4. Possibilités d’auto-activités. Il faut que le matériel de développement se prêteà l’activité de l’enfant. La possibilité de maintenir avec intérêt son attention ne dépend pas tant de « la qualité » contenue dans les objets, que des possibilités d’activité qu’ils offrent.
Pour rendre un travail intéressant, il ne suffit pas qu’il soit intéressant en soi : il faut qu’il se prête à l’activité motrice de l’enfant. Il faut donc de petits objets à déplacer ; et c’est, plus que les objets eux-mêmes, la main de l’enfant qui le garde actif, qui lui fait faire et défaire, déplacer et replacer tant de fois de suite les objets, prolongeant l’occupation. Un très beau jouet, une vision attrayante, un récit stupéfiant, peuvent naturellement éveiller l’intérêt ; mais si l’enfant n’a qu’à « regarder », à « écouter », ou à « toucher » un objet immobile, l’intérêt sera superficiel et passager ; il faut donc que le milieu soit entièrement combiné pour se prêter à l’activité enfantine ; s’il n’était que beau, cela n’intéresserait l’enfant qu’un jour ; mais chaque objet pouvant être pris, manié et remis en place, l’attrait est inépuisable.
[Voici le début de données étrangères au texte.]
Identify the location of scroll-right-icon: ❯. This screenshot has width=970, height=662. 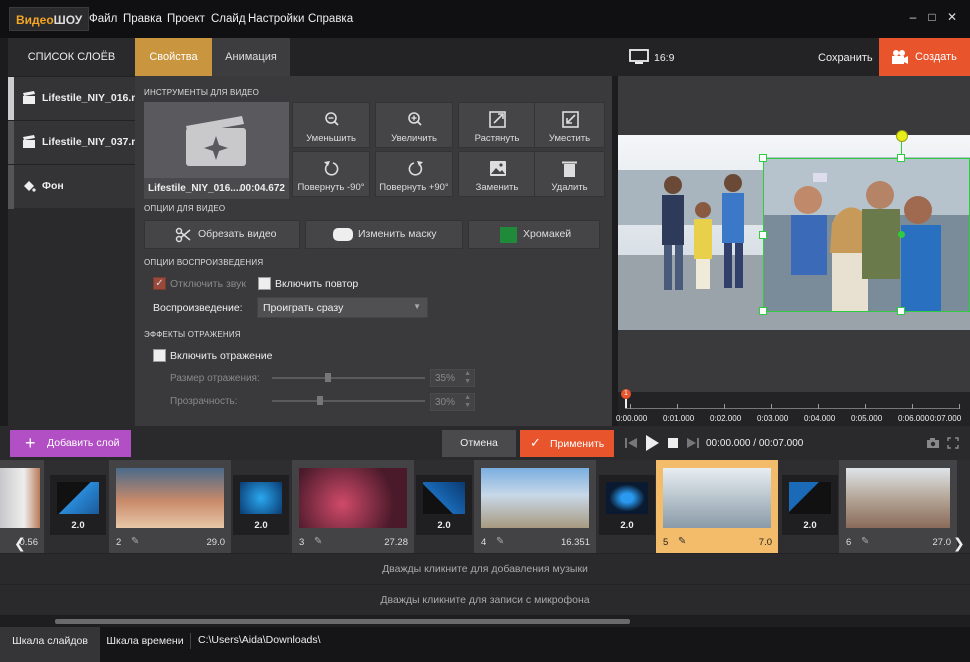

5. Les limites. Voici un principe général pour tous les « moyens matériels » construits en vue d’éduquer ; pour être, jusqu’à présent, assez peu compris, il est pourtant du plus haut intérêt pédagogique ; le matériel doit être « limité » en quantité. Une fois constaté, cela devient logique et clair : l’enfant normal n’a pas de « stimulants qui le réveillent », qui « le mettent en rapport avec son milieu réel ». Il est éveillé, et ses rapports avec son milieu sont innombrables et continuels. Il a besoin, par contre, d’ordonner le chaos qui s’est formé dans sa conscience à cause de la multitude des sensations que lui a apportées le monde. Il n’est pas un « dormeur » dans la vie, comme l’enfant déficient, mais un « hardi explorateur dans ce monde, neuf pour lui » ; en sa qualité d’explorateur, ce dont il a besoin, c’est un chemin qui le conduise à son but, et lui épargne les déviations fatigantes qui entravent l’avance. Alors, il « s’attaque passionnément » à ces objets limités et directs qui ordonnent son chaos, et qui, en même temps que l’ordre, apportent la clarté à son esprit d’explorateur.
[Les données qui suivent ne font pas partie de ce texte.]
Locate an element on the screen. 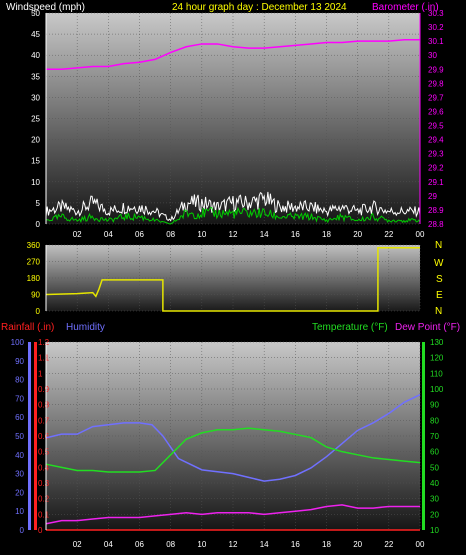 This screenshot has height=555, width=466. compass-label: S is located at coordinates (440, 280).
Nous nous sommes tous trompés en croyant que l’enfant « riche en jouets », « riche en aide » devrait être plus développé. La multitude désordonnées d’objets aggrave, au contraire, l’état de son âme en semant un nouveau chaos ; elle l’opprime en le décourageant.
Les secours qui aident l’enfant à ordonner son esprit et à lui faciliter la compréhension des choses innombrables qui l’entourent, doivent être limités au minimum nécessaire à épargner ses forces, et à le faire avancer avec sécurité sur le chemin difficile du développement.
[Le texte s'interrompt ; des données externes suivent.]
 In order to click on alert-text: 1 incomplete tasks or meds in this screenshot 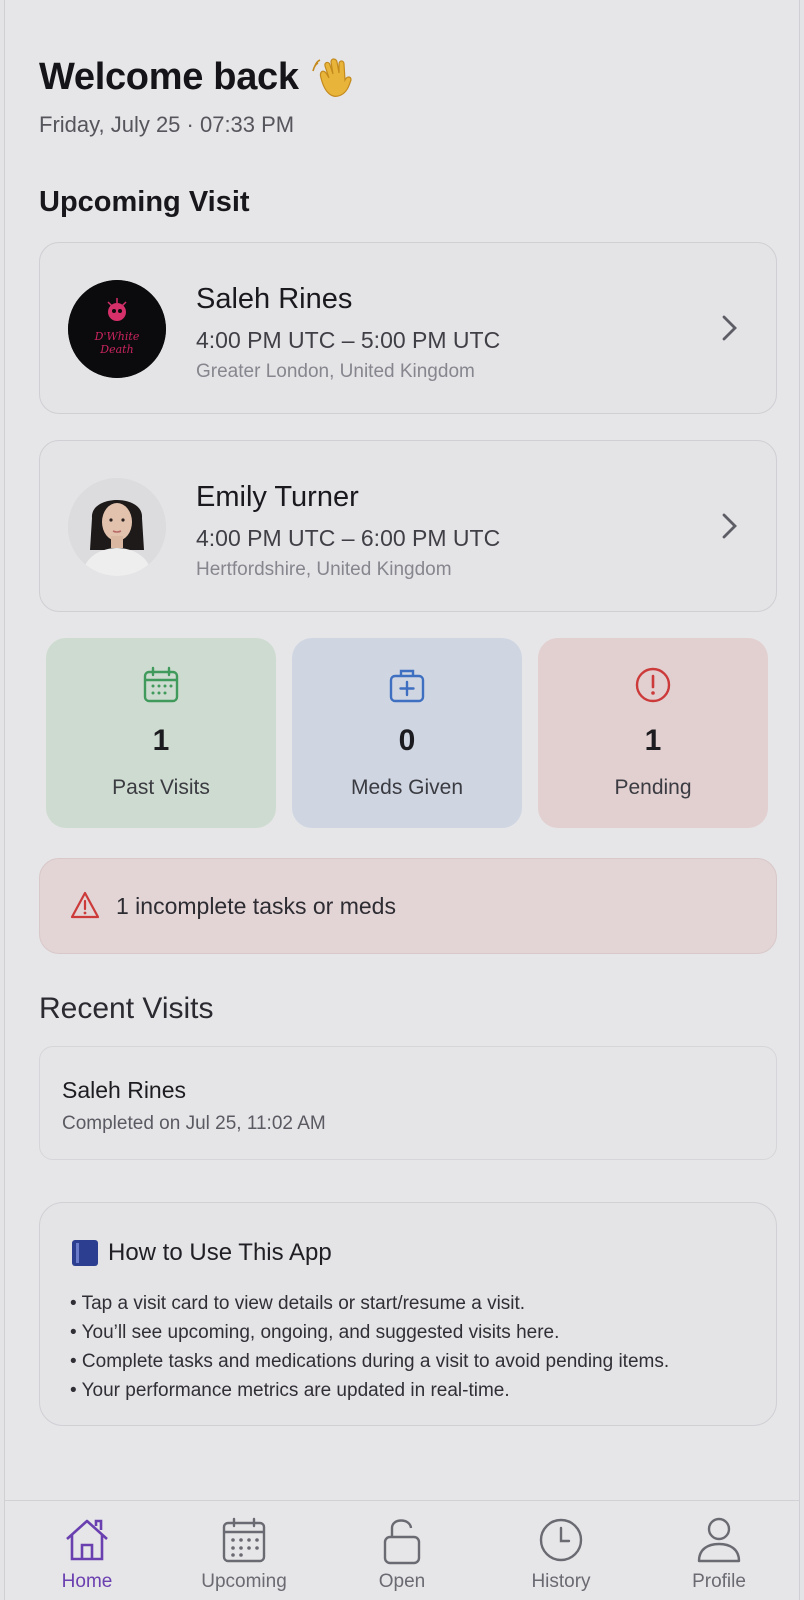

Le caractère limité du matériel soutient considérablement le développement social. Un enfant qui veut utiliser le même matériel qu’un autre aura plusieurs options devant lui, afin d’éviter une grande frustration et parfois des gestes brusques. Il apprendra à argumenter pour mettre en avant son besoin. Il apprendra à patienter. Il apprendra à partager lorsque cela est possible. Nous sommes toujours dans une pédagogie de l’indirect et chaque caractéristique de l’ambiance a un objectif précis pour soutenir le développement de l’enfant.